**Problem details:**
Pick out every line of the entries below where "computer" occurs, and copy those lines.

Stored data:
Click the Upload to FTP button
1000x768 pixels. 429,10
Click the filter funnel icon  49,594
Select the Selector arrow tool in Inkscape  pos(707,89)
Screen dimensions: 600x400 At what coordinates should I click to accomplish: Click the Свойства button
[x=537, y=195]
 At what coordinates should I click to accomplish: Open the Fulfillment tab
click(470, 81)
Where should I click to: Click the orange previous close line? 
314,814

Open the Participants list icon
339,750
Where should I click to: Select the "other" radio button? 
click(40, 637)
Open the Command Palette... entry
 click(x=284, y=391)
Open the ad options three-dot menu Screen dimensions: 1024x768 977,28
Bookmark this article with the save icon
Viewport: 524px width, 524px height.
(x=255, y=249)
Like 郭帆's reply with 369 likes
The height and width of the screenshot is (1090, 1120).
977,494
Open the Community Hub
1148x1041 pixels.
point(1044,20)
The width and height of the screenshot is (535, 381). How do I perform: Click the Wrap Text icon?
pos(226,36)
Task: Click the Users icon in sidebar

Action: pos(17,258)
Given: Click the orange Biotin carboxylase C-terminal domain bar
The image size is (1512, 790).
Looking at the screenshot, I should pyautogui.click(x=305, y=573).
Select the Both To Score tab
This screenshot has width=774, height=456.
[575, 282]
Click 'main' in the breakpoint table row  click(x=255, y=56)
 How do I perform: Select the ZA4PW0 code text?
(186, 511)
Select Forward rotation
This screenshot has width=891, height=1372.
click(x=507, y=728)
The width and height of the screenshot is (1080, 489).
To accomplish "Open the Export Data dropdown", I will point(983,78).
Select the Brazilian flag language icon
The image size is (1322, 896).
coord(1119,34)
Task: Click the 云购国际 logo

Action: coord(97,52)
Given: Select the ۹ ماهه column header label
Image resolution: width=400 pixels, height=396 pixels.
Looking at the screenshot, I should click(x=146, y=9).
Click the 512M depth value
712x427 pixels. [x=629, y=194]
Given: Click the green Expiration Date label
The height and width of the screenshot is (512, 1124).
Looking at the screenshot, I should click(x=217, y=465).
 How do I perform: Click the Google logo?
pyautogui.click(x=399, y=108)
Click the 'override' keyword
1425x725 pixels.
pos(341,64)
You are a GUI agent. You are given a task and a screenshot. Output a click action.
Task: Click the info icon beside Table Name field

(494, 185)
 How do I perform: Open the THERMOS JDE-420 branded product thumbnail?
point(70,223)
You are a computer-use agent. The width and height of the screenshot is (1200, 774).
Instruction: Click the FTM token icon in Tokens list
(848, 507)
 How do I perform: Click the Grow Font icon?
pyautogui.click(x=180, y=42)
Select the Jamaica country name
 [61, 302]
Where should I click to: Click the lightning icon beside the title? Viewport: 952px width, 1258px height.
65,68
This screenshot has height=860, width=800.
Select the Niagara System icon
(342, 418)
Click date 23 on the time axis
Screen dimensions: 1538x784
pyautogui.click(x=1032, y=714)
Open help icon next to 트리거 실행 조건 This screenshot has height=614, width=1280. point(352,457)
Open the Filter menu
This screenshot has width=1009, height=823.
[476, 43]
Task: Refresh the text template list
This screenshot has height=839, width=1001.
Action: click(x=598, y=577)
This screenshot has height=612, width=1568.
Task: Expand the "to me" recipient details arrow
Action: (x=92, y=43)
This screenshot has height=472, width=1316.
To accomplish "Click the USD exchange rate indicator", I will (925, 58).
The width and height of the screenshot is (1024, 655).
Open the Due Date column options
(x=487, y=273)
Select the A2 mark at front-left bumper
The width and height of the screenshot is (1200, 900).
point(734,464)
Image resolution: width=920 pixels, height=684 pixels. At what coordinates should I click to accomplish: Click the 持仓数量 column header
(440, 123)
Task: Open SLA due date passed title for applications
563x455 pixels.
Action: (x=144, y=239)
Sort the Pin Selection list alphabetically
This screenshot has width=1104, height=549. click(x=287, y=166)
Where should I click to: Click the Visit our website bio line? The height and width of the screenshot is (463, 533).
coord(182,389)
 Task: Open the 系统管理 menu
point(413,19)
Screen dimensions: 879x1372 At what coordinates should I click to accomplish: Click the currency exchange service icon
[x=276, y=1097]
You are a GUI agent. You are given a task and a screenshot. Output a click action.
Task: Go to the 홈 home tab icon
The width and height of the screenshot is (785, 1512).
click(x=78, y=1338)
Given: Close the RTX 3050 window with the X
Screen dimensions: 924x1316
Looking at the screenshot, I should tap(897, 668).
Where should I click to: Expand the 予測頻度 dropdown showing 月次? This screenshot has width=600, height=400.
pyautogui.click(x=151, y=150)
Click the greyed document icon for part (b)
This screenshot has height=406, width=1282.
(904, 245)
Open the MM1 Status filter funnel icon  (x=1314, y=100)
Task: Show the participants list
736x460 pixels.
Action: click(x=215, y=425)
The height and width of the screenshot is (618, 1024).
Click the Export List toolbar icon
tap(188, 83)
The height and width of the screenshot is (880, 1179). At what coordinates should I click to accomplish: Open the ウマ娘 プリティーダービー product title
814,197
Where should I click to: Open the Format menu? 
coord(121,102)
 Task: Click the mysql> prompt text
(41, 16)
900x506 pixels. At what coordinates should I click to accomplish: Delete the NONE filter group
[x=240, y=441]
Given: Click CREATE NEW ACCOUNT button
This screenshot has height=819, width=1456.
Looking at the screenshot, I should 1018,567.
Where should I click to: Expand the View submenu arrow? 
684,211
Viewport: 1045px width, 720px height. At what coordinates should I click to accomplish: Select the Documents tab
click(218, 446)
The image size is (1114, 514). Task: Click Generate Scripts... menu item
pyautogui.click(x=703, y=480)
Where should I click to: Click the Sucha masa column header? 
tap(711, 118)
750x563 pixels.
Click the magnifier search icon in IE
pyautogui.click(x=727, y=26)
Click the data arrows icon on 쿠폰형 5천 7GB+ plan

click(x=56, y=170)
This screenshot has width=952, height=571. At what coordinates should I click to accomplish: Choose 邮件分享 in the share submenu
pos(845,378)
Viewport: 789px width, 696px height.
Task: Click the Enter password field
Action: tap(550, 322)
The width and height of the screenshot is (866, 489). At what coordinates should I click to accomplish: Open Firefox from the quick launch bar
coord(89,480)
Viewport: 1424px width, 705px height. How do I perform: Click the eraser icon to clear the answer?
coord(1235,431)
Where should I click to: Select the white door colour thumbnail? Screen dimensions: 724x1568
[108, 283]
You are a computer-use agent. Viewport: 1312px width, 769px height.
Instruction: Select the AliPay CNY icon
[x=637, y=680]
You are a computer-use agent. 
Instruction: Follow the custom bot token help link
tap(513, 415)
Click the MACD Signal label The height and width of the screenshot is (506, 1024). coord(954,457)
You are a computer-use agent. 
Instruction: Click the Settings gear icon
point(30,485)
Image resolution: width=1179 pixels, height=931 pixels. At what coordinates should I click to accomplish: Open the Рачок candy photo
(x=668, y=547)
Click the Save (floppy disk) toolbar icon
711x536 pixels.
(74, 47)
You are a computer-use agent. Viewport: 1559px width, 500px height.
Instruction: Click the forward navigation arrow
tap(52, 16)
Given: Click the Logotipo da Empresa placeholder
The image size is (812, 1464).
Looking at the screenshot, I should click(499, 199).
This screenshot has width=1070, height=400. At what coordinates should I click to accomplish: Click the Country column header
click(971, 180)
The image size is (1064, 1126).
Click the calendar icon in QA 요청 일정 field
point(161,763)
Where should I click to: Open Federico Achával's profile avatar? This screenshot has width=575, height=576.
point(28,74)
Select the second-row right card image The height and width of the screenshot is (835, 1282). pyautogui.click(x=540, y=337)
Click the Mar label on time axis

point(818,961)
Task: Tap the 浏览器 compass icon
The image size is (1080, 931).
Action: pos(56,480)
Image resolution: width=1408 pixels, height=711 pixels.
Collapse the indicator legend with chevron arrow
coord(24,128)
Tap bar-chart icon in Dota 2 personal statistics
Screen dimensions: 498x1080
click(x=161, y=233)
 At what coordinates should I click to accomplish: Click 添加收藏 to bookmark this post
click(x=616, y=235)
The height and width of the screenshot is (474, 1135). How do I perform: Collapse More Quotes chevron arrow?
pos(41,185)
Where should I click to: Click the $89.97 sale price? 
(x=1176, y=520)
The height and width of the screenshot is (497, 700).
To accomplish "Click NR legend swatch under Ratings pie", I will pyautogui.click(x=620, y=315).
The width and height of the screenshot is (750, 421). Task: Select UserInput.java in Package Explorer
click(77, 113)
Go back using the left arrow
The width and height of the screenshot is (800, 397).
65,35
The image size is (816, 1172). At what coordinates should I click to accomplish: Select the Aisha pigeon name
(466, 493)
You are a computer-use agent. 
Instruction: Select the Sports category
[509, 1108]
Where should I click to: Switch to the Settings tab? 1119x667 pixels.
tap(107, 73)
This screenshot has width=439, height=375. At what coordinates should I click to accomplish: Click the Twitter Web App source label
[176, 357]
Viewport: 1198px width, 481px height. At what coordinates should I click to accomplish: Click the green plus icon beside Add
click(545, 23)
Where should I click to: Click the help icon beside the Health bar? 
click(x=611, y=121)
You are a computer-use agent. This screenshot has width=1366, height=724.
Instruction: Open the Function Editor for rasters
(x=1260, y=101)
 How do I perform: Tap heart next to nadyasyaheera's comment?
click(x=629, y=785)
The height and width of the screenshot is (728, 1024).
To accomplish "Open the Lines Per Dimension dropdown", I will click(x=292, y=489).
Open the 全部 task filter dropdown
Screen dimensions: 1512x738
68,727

**Answer box:**
You are a computer-use agent. The width and height of the screenshot is (1200, 774).
You are a computer-use agent. Viewport: 1312px width, 769px height.
You are a computer-use agent. 
You are a computer-use agent. 
You are a computer-use agent. Viewport: 1559px width, 500px height.
You are a computer-use agent. 
You are a computer-use agent. This screenshot has width=1366, height=724.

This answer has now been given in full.